The UT Energy Symposium kicks off the semester by welcoming Professor Raj Patel of the LBJ School of Public Affairs to give a talk titled "How Energy Fits into the History of the World in Seven Cheap Things."
Speaker bio: Raj Patel is a research professor in the LBJ School of Public Affairs at The University of Texas at Austin and a senior research associate at the Unit for the Humanities at Rhodes University. He studies the world food system and alternatives to it. He is currently working on a documentary project about the food system with award-winning director Steve James. He has testified about the causes of the global food crisis to the U.S. House of Representative’s Financial Services Committee and was an adviser to Olivier De Schutter, the United Nations Special Rapporteur on the Right to Food. In addition to publications in journals about economics, philosophy, politics, international development, and public health, he writes for a range of newspapers and co-hosts The Secret Ingredient podcast. His books include Stuffed and Starved and The Value of Nothing. His latest book, co-authored with Jason W. Moore, is published by the University of California Press and entitled A History of the World in Seven Cheap Things: A Guide To Capitalism, Nature and the Future of the Planet.

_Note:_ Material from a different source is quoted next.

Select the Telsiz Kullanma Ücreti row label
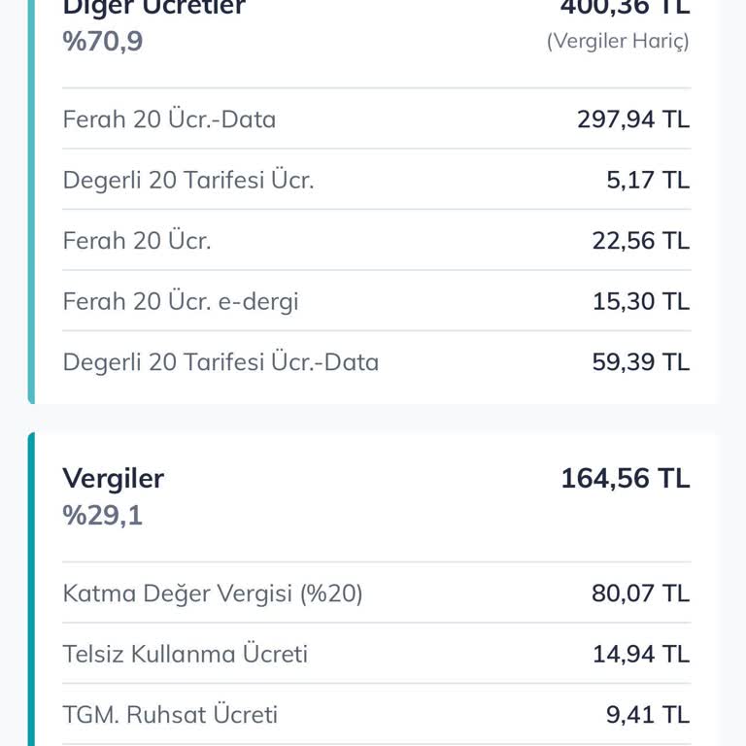This screenshot has height=746, width=746. tap(185, 655)
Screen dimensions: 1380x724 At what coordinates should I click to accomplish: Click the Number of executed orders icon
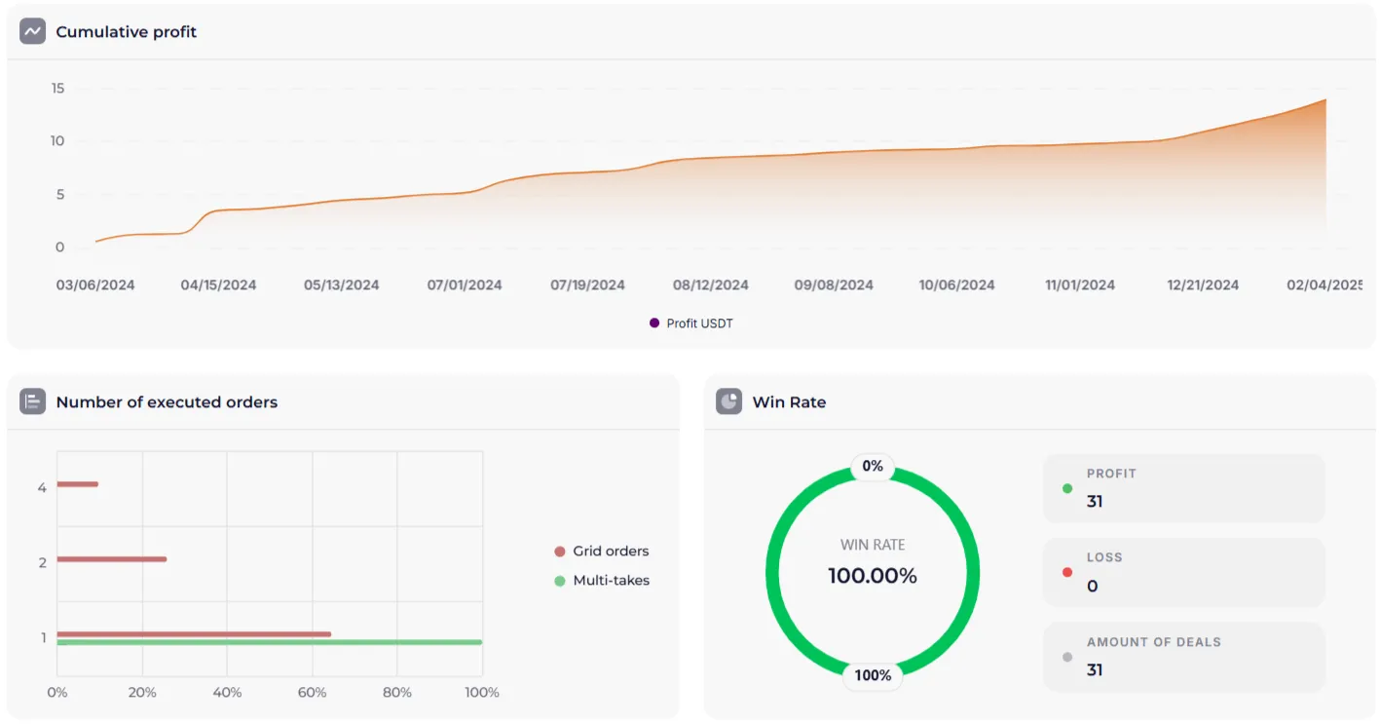click(33, 401)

Topic summary: A discussion of how capitalism has long been premised on cheap energy, and how, with fossil fuels now unsustainable, 21st century quests for cheap energy seem similar to energy histories in the 15th and 16th centuries.
The UT Energy Symposium meets every Thursday during the long semesters. Come early to attend a networking session before the talk: refreshments will be served at 4:45 p.m. in the POB Connector Lobby outside the auditorium.